MushroomObserver / mushroom-observer

A website for sharing observations of mushrooms.
https://mushroomobserver.org
MIT License
77 stars 25 forks source link

iNat Location #2218

Open JoeCohen opened 2 weeks ago

JoeCohen commented 2 weeks ago

Covert iNat Location to MO Location when importing iNat observations iNat observations have a location (lat/lng point) and positional accuracy (in meters). Convert this to the MO Location that is the MBR (Minimum Bounding Rectangle) of the iNat Location +/- public_positional_accuracy.

Tasks

JoeCohen commented 2 weeks ago

Get list of locations containing lat/lng + public accuracy Create a box. Maybe mappable box methods will help, as I need to add meters to lat, lng n = max (lat + public accuracy, 90), s = max (lat - public accuracy, 90), e/w get tricky because public accuracy can push box to other side of 180. Maybe first mbr_area = infinity mbr = nil each loc loc area = calculate are next unless loc_area < mbr_area

mbr = loc mbr_area = loc_area end

Perhaps I can partly piggy-back on app/classes/mappable/box.rb, app/classes/mappable/box_methods.rb

JoeCohen commented 2 weeks ago

Andrew Nimmo The BoxMethods class computes area, and the AutoComplete::ForLocationContaining class sorts by this method. You could use that as an example.

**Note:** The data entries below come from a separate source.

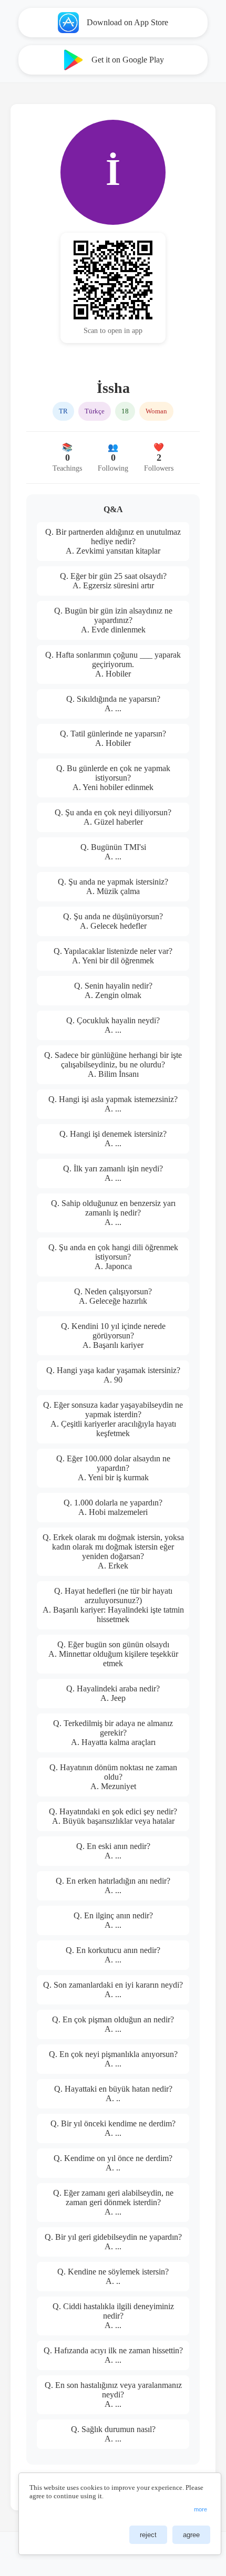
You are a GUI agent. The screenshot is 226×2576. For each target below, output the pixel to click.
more (200, 2509)
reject (148, 2535)
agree (191, 2535)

https://mushroomobserver.slack.com/archives/C040TH9FV/p1720559425916179

nimmolo commented 1 week ago

If the iNat obs contains only a GPS point and it doesn't match an existing MO Location, we probably do not need to create an MO location. (What good would an automatic fudged-area Location be, anyway? It's like a less precise way of describing an obs point; it seems no one else would choose to use such a Location, I'm thinking.)

Also, Observations do not require Locations. They should show up on occurrence maps without a Location association, although that is temporarily not the case.

Suggestions -

JoeCohen commented 1 week ago

@nimmolo: Thanks for the suggestion. I'll give it some thought. I agree that polling Google is generally not worth the effort; it might be worth it if the bounding boxes would otherwise be too large. Some issues:

Can you clarify: "Some iNat obs presumably have non-point Locations, and these are the ones we should be importing (according to this suggestion)"? (We need to import whichever iNat observations that MO users want to import. And, IMO, each imported obs needs to have an MO Location. We don't need to import the iNat place. (And doing so would be complex, as the places can have complex polygonal boundaries.)

nimmolo commented 1 week ago

Interesting.

Sounds like we should be taking the smallest encompassing iNat "Place" and getting the name and bounding box of that. (Any geometry column should also have the MBR available in the data list, it's part of the spec.) We could ignore the other geometry of the place. The place is the one that's likely to have a meaningful, searchable Name (like a county or park, or whatever), and this name may even correspond to an MO Location.

The most attractive option to me, since in my mind we are moving towards using geometry columns for Locations in the near future, would be to import the iNat Place geometry into MO without necessarily using it yet. If we move to the geometry data type for obs and locations, observations will no longer need an associated Location, only a lat/lng. The user could search for a Location like "Cochise Co., Arizona, USA" and the database query could pretty easily compute all observations whose GPS point, or associated Location bounding box, lies within that geometry. (The geometry can be a bounding box or a rectangle, it doesn't matter. It can also start as a bounding box and be later converted to a polygon.) That would be a significant improvement for MO, where the obs must currently be explicitly associated with Cochise Co., not one of the towns within it, to show up in such a search. This is how iNat is doing it, i would imagine.

To arrive at an algorithm for selecting among the iNat Places may seem tricky, but i would guess the "standard" types are probably the Google types that i'm picking through with the Google place matching. (If there's anything called administrative_level_3 etc, then these are most likely Google's map place categories.)

I don't think we have a use for the "accuracy" stuff yet, although it would be good if we did. I still feel like an MBR produced from their accuracy radius is little better than fudging points, it doesn't really add to the accuracy or searchability.

JoeCohen commented 1 week ago
nimmolo commented 1 week ago

There is a way to get an MBR from the Place polygon, even if that polygon is not a box (i.e. rectangle). There's both a db-native way, and mathematical-function way.

(I'm still feeling like one of iNat's Places is likely the most relevant "Location" we'd want to save for our users, because it's likely to conform to the kind of string a user would enter, as a generally-recognized name of an area.)